═════ EXERCISE MATERIAL

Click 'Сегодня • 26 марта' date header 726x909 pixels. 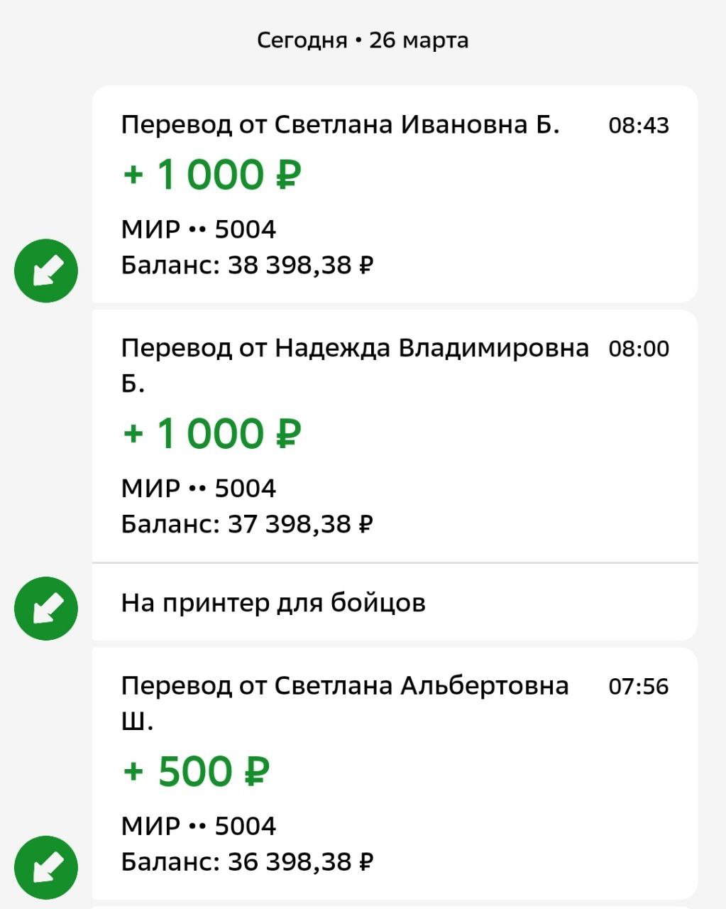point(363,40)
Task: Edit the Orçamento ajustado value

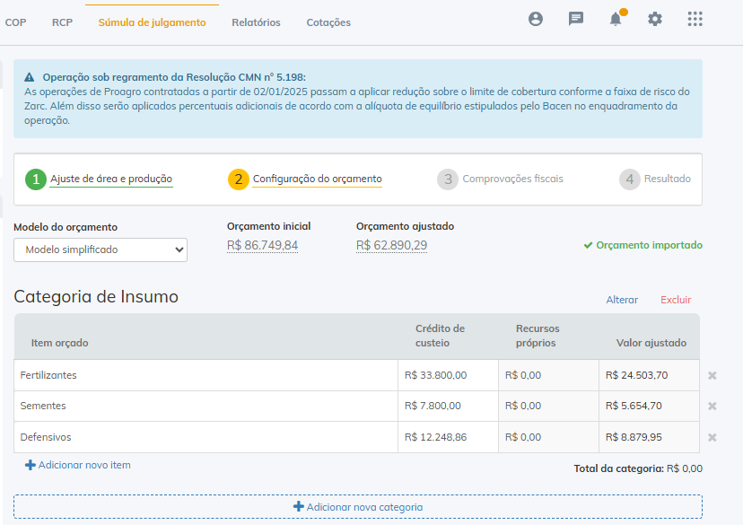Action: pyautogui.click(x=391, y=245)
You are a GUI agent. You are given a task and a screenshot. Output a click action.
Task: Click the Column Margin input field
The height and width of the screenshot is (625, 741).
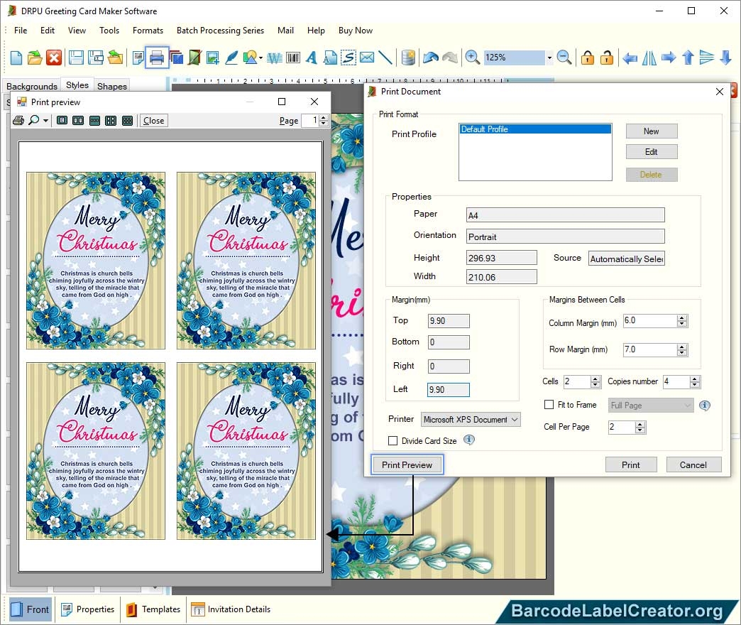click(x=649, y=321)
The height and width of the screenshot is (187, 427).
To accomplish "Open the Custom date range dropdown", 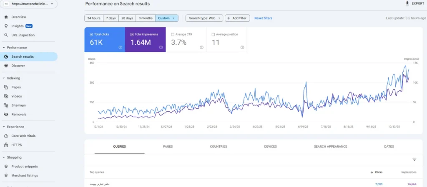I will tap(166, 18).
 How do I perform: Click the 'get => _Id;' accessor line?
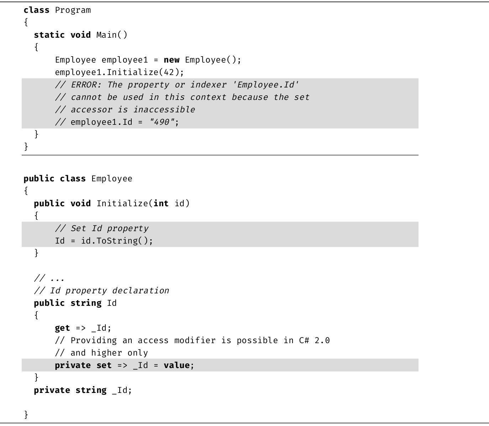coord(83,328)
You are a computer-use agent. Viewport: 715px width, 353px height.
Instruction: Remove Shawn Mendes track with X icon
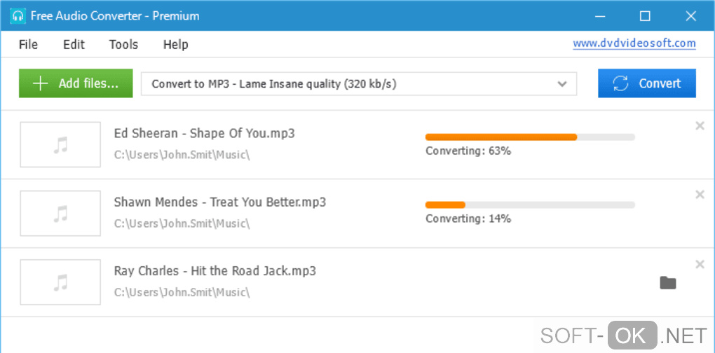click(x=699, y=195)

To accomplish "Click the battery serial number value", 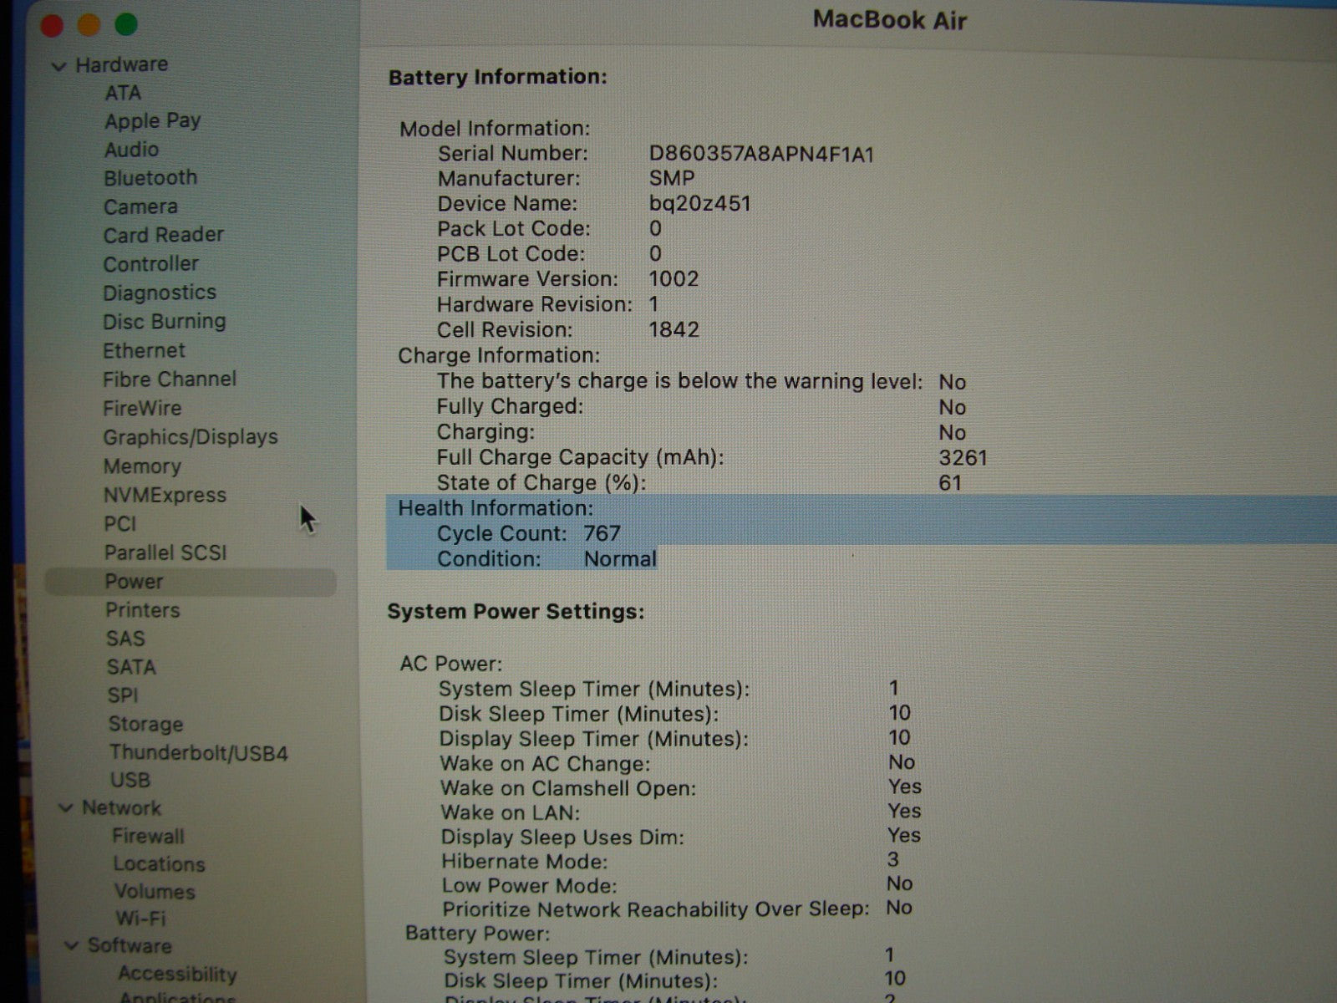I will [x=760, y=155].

══════════
═════ EXERCISE MATERIAL

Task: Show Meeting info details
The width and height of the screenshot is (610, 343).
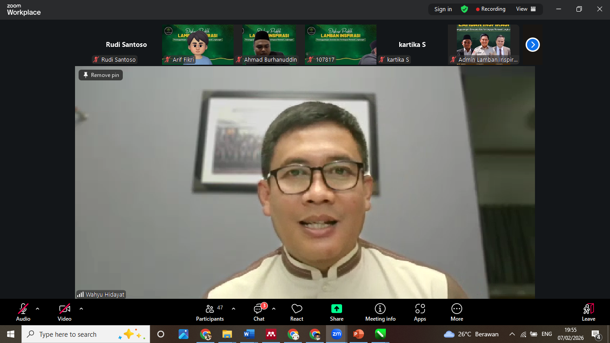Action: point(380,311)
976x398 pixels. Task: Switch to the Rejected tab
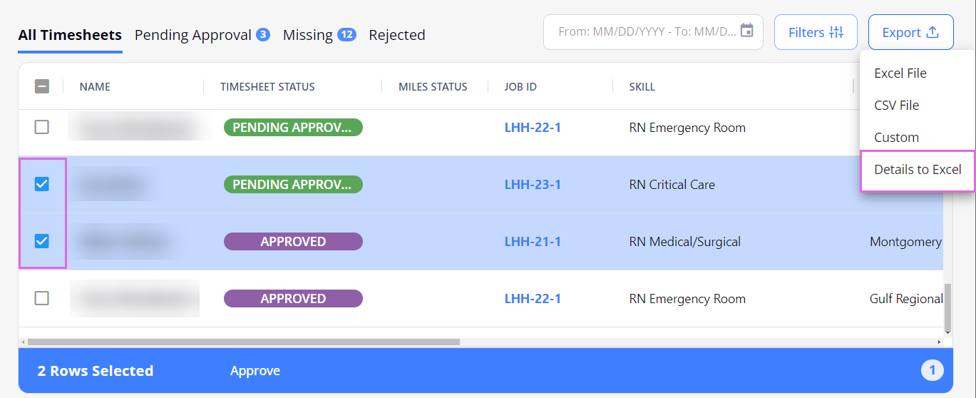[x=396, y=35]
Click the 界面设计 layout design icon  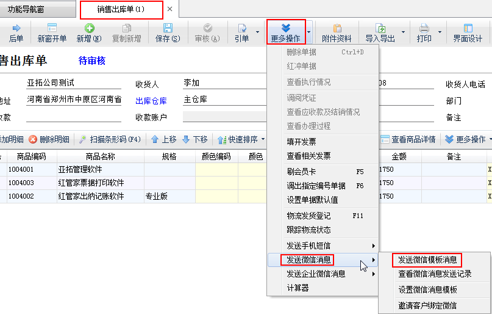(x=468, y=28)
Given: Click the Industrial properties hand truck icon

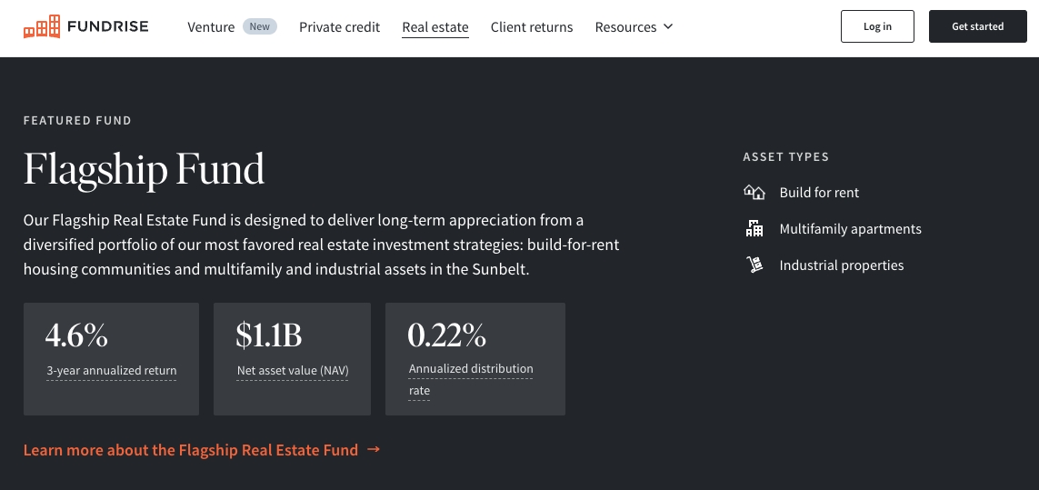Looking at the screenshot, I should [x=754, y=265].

══════════
═════ EXERCISE MATERIAL

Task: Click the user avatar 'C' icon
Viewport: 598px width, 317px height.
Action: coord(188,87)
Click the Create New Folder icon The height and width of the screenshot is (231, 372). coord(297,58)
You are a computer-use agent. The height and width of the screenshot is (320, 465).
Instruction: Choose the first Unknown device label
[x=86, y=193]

══════════

The answer must be every line of the entries that includes the word "agent".

You are a GUI agent. You are given a task and a screenshot. Output a click action.
You are a computer-use agent. Viewport: 715px width, 353px height.
You are a computer-use agent. The height and width of the screenshot is (320, 465).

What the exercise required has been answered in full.